Authors: Christopher Millsap
download development version

This addon can create a descriptive caption of any JPG or PNG image in File Explorer, Microsoft Edge, Google Chrome, and Firefox. It does this using machine learning and presents the caption in a window so that the text of the caption can be examined as well as speaking the text.

Usage

First, select an image file in Windows File Explorer, or in a web browser. Chrome, Edge, and Firefox are supported. With the image selected, presss NVDA+x. the addon will respond with "Captioning, please wait..." as the image is analyzed by the machine learning module and captioned. Depending on your machine's CPU speed, captioning will take between two and five seconds. After captioning is complete, a window will open with the caption of the image and the caption will be read. When you are finished browsing the caption, you can press escape to close the caption window.

Getting the most out of XPoseImageCaptioner

There are several things to be aware of when using the XPoseImageCaptioner to get the best results:

XPoseImageCaptioner captioning works best for photographs and cartoons or other artwork. It also can work fairly well for memes and ads. It does not work well for charts and is not a replacement for OCR. If you have an image of a text document, use an OCR addon rather than XPoseImageCaptioner.
AI captioning can tell you what is in an image but can't tell you why it is there. ALT text should still be used to find out about an image's context.
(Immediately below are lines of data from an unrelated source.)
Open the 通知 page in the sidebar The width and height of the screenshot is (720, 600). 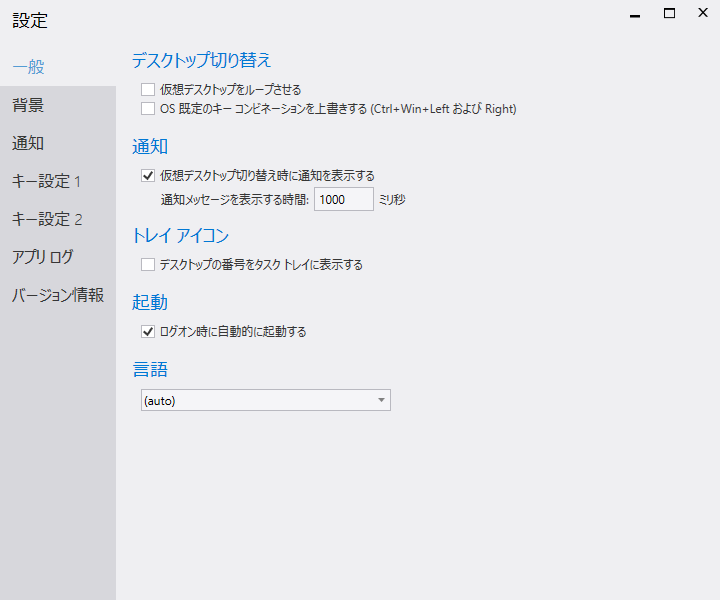(28, 143)
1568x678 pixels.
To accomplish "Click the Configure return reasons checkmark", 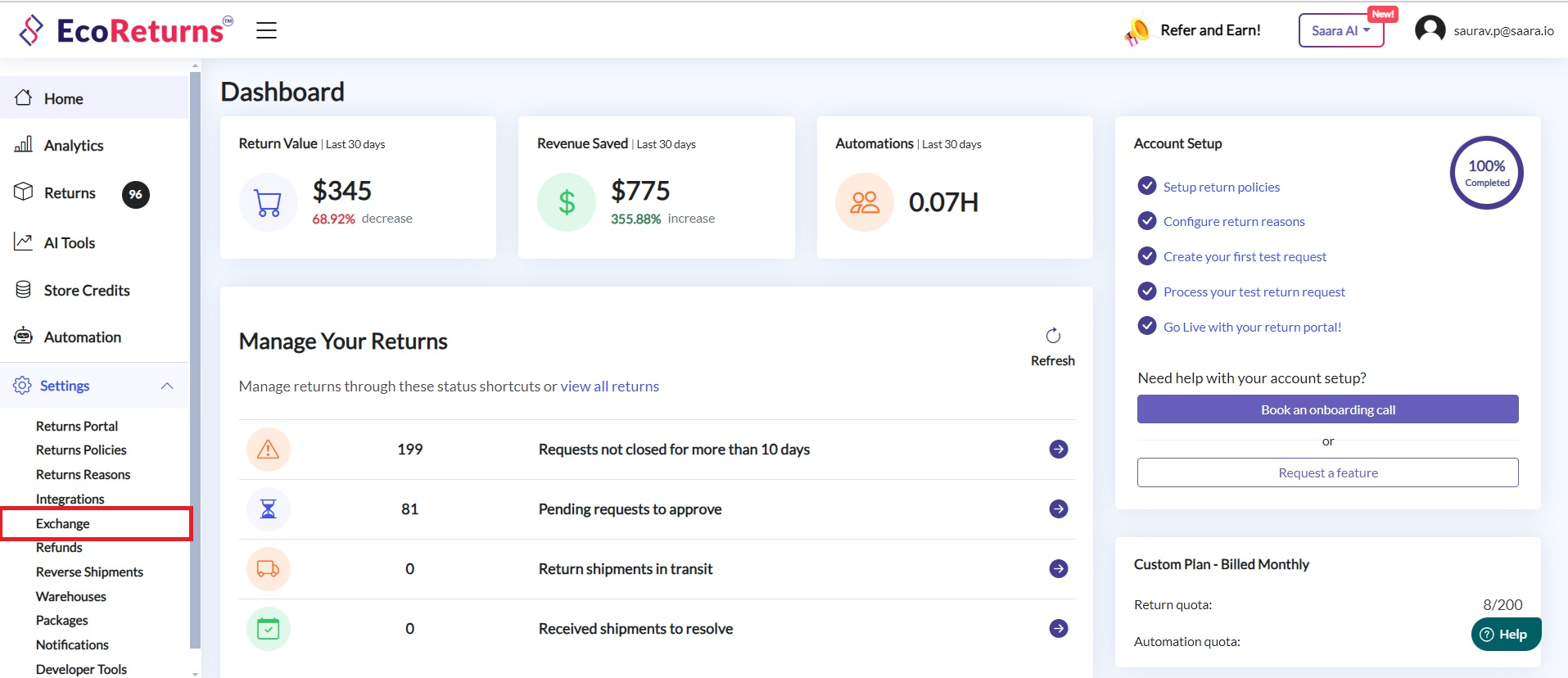I will tap(1147, 221).
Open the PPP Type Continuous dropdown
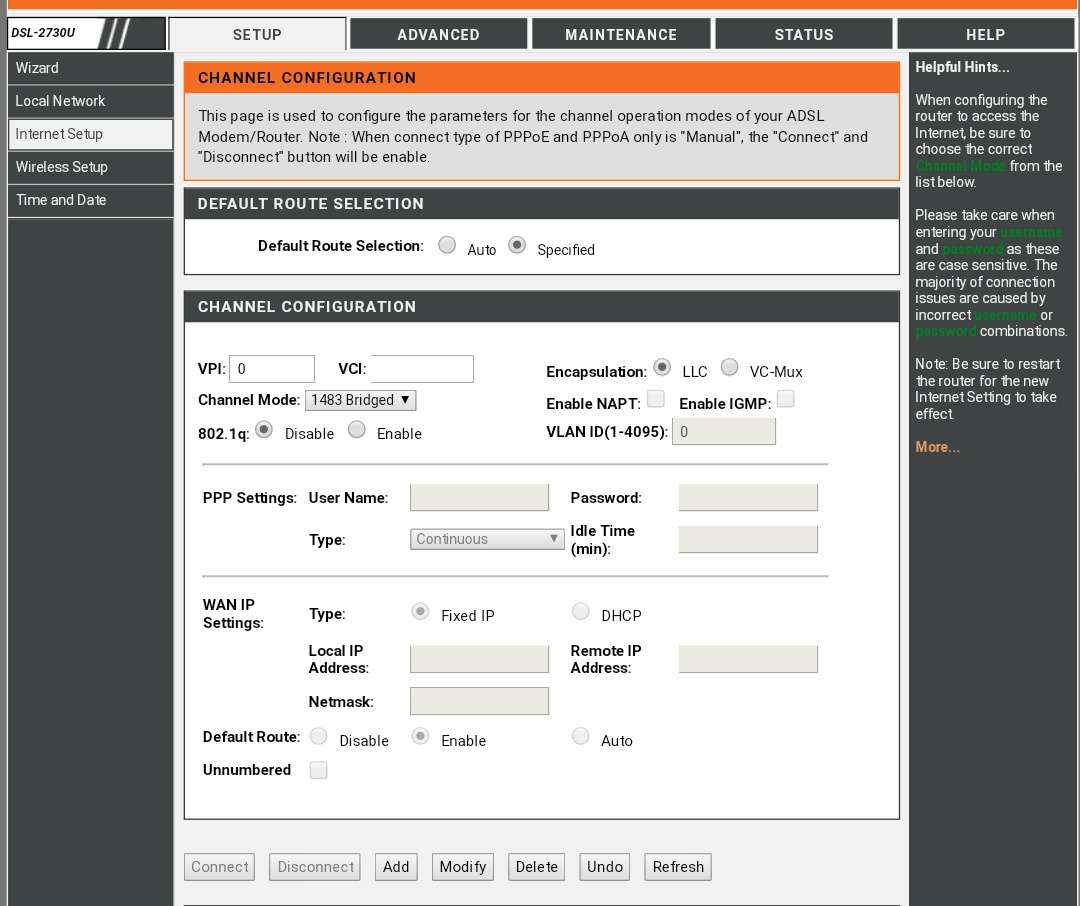1080x906 pixels. pos(487,539)
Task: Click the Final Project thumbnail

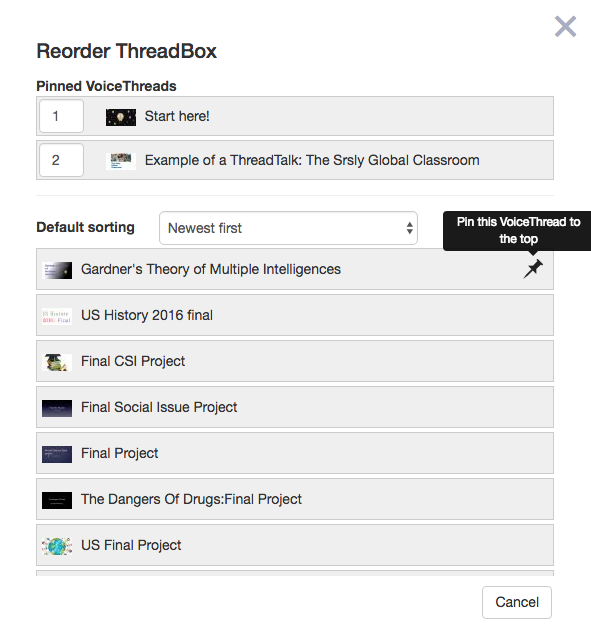Action: pyautogui.click(x=57, y=454)
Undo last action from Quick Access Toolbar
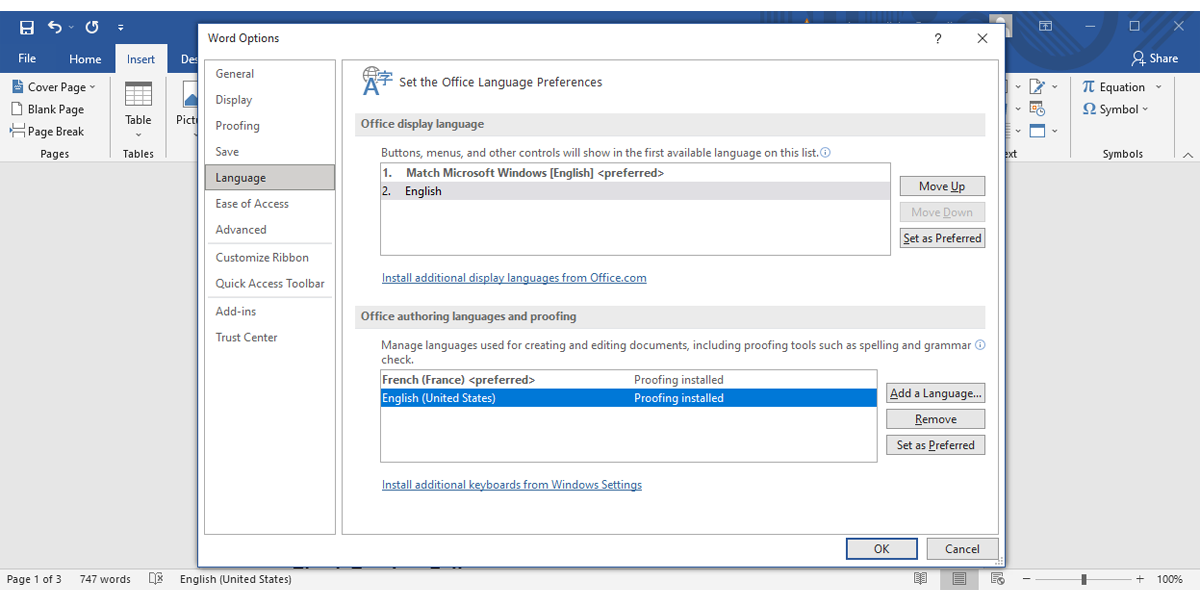 [x=57, y=27]
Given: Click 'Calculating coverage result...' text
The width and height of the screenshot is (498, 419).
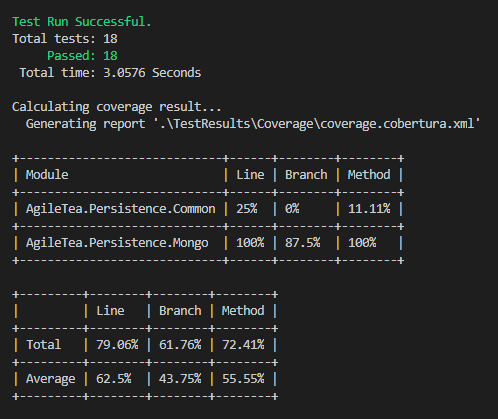Looking at the screenshot, I should coord(117,107).
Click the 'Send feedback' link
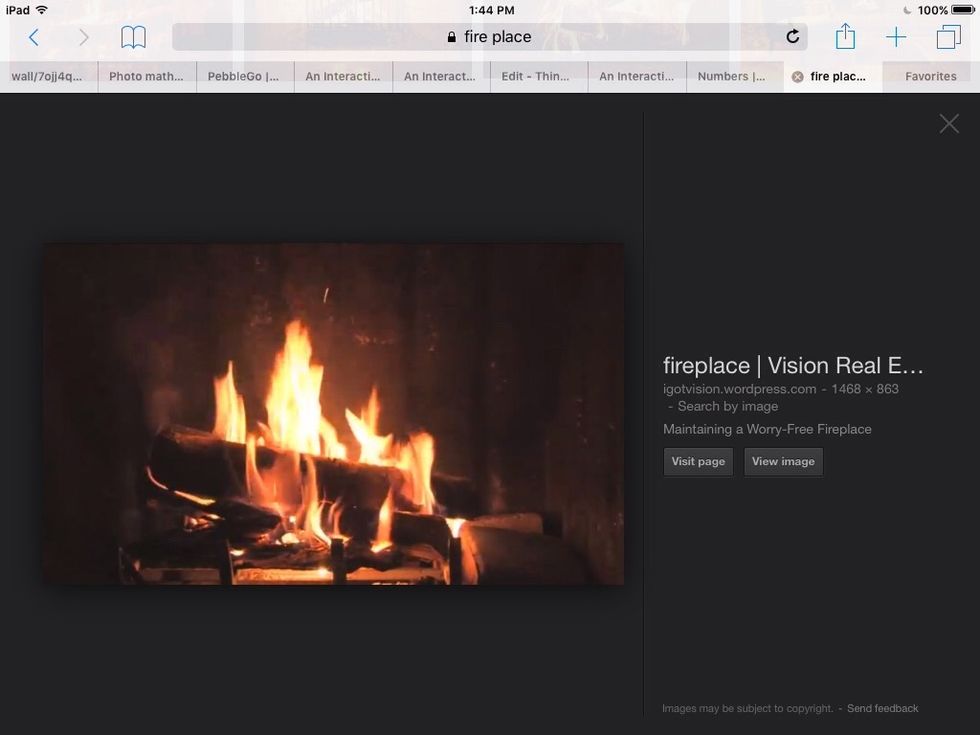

For example, on a news site you may see an image with the ALT text "a general gives testimony in a congressional hearing about the millitary budget", the AI caption could be something like "a man in a formal millitary uniform speaks into a microphone while seated in a wood paneled room". The AI caption tells you what is in the image, but the ALT text ideally should tell you why its there.
The BLIP neural network, on which the XPoseImageCaptioner addon is based, can only output English text. Retraining the model to support languages other than English is not feasable at this time.
While the captions produced are currently very close to the state of the art for AI captioning of images, they are not always 100% accurate. Please use with caution and common sense and never in place of OCR. Also, do not rely on the output for dangerous or high-risk situations.
Currently, XPoseImageCaptioner works for websites that don't require a login. For example, the public pages of organizations such as Guiding Eyes for the Blind or CNN. Pages that require a login, such as Facebook or Twitter, are not yet supported because the addon must download an image from the web site independantly to caption it and can't do so if a login is required. As a workaround, any image from sites requiring a login could be downloaded to the local machine and captioned using the addon in File Explorer.
XPoseImageCaptioner only works on FireFox when an image does not have ALT text. FireFox does not provide a direct link to an image file to a screen reader if an image has ALT text. Without this information, the addon can't download the image for the AI to caption. Chrome and Microsoft Edge do not have this limitation, and work regardless of whether an image has ALT text or not.

Copyright:

I learned a great deal from the NAO OCR addon in terms of how it deals with Windows File Explorer in NVDA. Thanks to Alessandro Albano, Davide De Carne, and Simone Dal Maso for their work on that addon. Also, XPoseImageCaptioner uses the BLIP neural network weights and code by Salesforce.com, but is not affiliated with or endorsed by Salesforce.com in any way.

Licence

Licensed under the BSD 3 Clause License. This addon is not endorsed in any way by Salesforce.com.